Kyobancha, the Winter Warmer – T Ching

Kyobancha, the Winter Warmer – T Ching


There’s nothing like the smell of a wood-burning open fire in the dead of winter to make you feel warm and cozy.  But if you don’t have a real fireplace, there’s another way to snuggle up!

A fairly unfamiliar Japanese tea called Kyobancha will fill your home and heart with a smoky, toasty fragrance that smells just like a log fire. The strong woody aroma gives way to a surprisingly mild yet edgy tea that can be enjoyed at any time of the day. It’s also proven–by sake-swigging salarymen–to be one of the best hangover helpers known to man!

Kyobancha is made with the larger leaves gathered from the deep pruning of the last harvest of the season in October or the first harvest in March. Many houses in the Japanese countryside have their own tea plants and will create a rough tea they call kansha from this harvest. What makes it a kyobancha is an entirely different thing.

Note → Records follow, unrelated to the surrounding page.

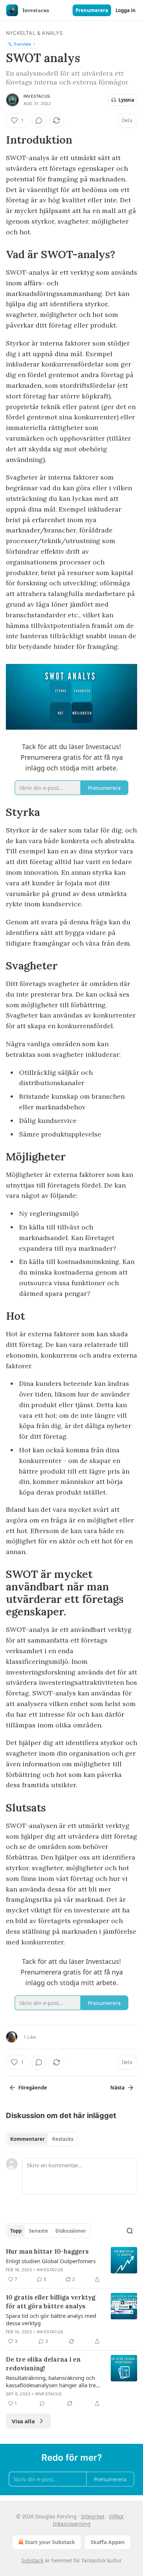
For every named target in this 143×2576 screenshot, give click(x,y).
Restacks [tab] (62, 2139)
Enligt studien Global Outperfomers (51, 2261)
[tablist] (42, 2139)
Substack (32, 2560)
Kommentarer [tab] (27, 2139)
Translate (22, 44)
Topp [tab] (16, 2231)
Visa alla (23, 2421)
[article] (71, 2265)
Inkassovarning (72, 2523)
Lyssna (126, 100)
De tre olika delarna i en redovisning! (43, 2363)
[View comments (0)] (39, 120)
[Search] (129, 2230)
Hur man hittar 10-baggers (47, 2251)
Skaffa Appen (108, 2542)
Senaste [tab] (38, 2231)
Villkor (116, 2516)
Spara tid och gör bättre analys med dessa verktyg (51, 2319)
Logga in (125, 10)
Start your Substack (50, 2542)
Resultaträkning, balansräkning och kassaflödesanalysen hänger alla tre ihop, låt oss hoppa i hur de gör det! (51, 2381)
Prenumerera (92, 10)
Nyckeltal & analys (34, 33)
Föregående (32, 2087)
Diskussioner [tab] (70, 2231)
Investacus (36, 96)
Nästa (117, 2087)
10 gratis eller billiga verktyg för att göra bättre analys (50, 2301)
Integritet (92, 2516)
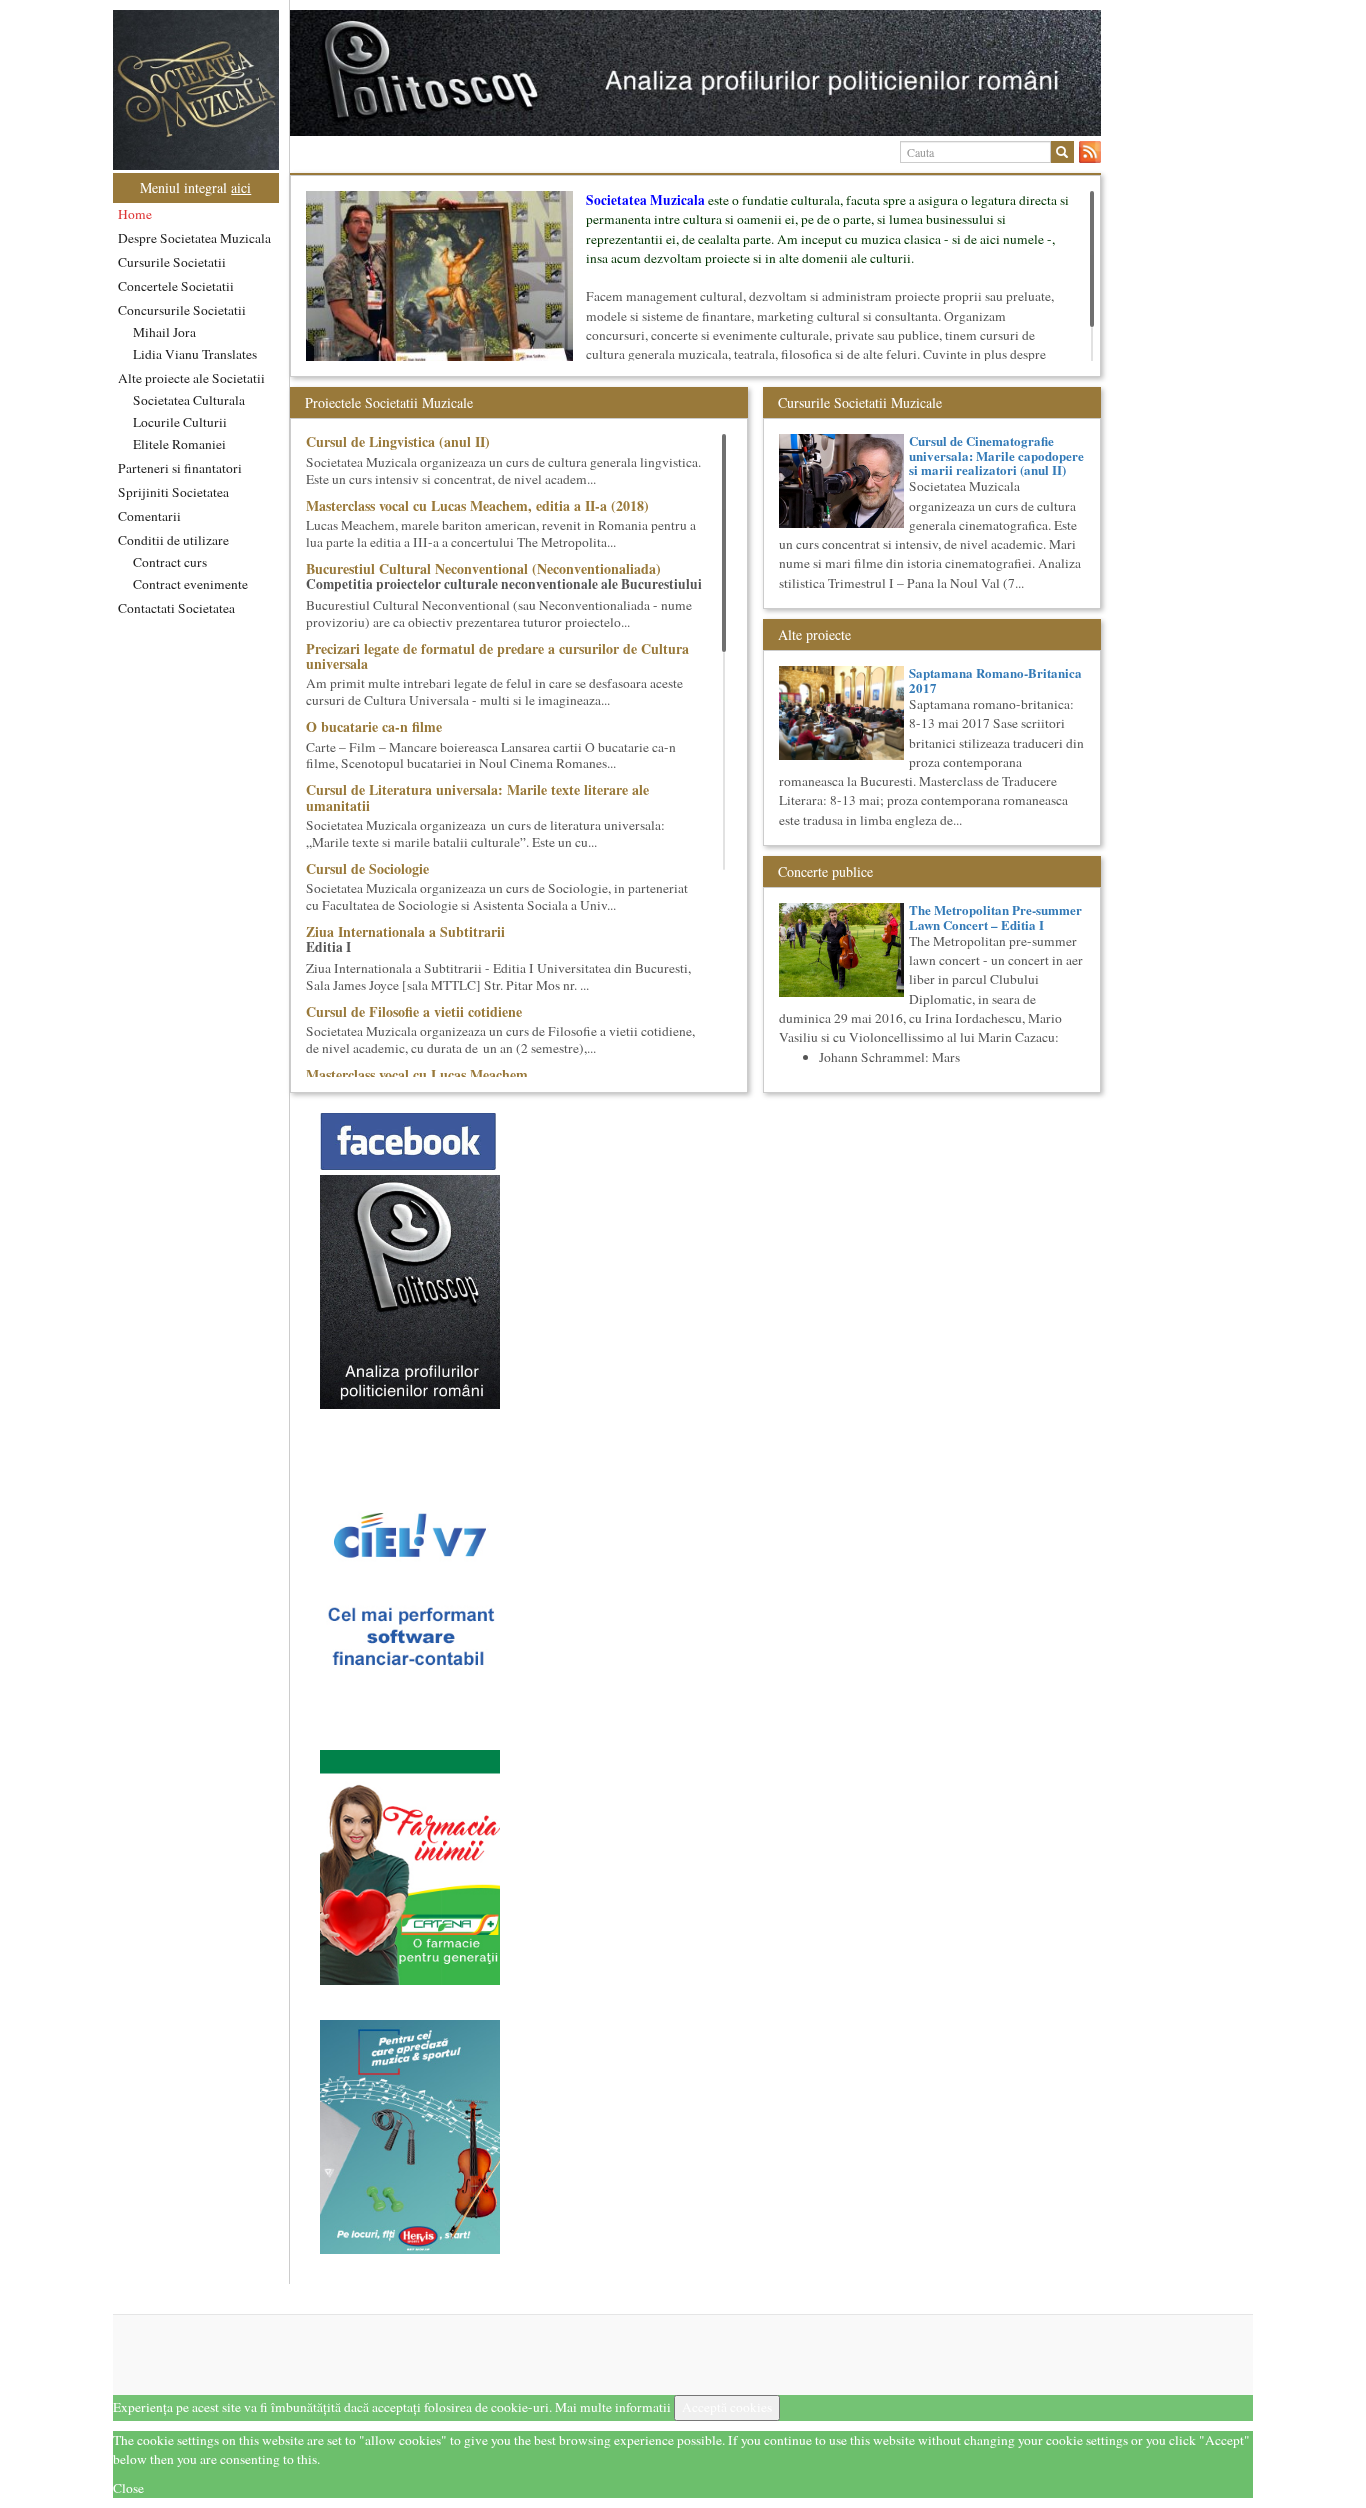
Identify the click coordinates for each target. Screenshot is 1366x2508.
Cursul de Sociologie (367, 868)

Kyobancha reigns from Kyoto where tea masters first started smoking tea for this unique, addictive flavor. It’s rare because it isn’t popular or even really known outside of Japan.

It’s believed that Kyobancha morphed into Houjicha, the roasted–not smoked–tea that is a daily staple of all Kyotoites and a nightcap for most Japanese. Often Bancha is referred to as Kyobancha, meaning Kyoto Bancha, but it’s the sultry smokiness of authentic Kyobancha that makes this tea special and not to be confused with anything else. Kyobancha is also called akachan bancha or “baby’s bancha” because there is virtually no caffeine in it.

To produce Kyobancha, the leaves and stems are pruned, steamed, then sundried and packed in brown sacks for two to three years for aging. The main difference between this tea and a traditional houjicha is that the leaves are not rolled after steaming like they are in a roasted houjicha.

Once aged, the leaves are fired in an iron pan over a smoky flame to give it that alluring smoky finish. When you see this tea at first glance, you might think someone just went outside and swept up the autumnal foliage! With its huge open leaves and stems, it differs radically in appearance and taste from roasted Houjicha, which usually has smaller, almost curly brittle leaves and produces a toffee or fruity finish.

Kyobancha is a goof-proof tea usually made on the stovetop in large quantities by simmering it. Macrobiotic followers like to simmer it for at least 10 minutes but a more common method is using a two- or three-minute simmer. Both are delicious so give each one a try and let the warmth embrace you as the snow falls outside.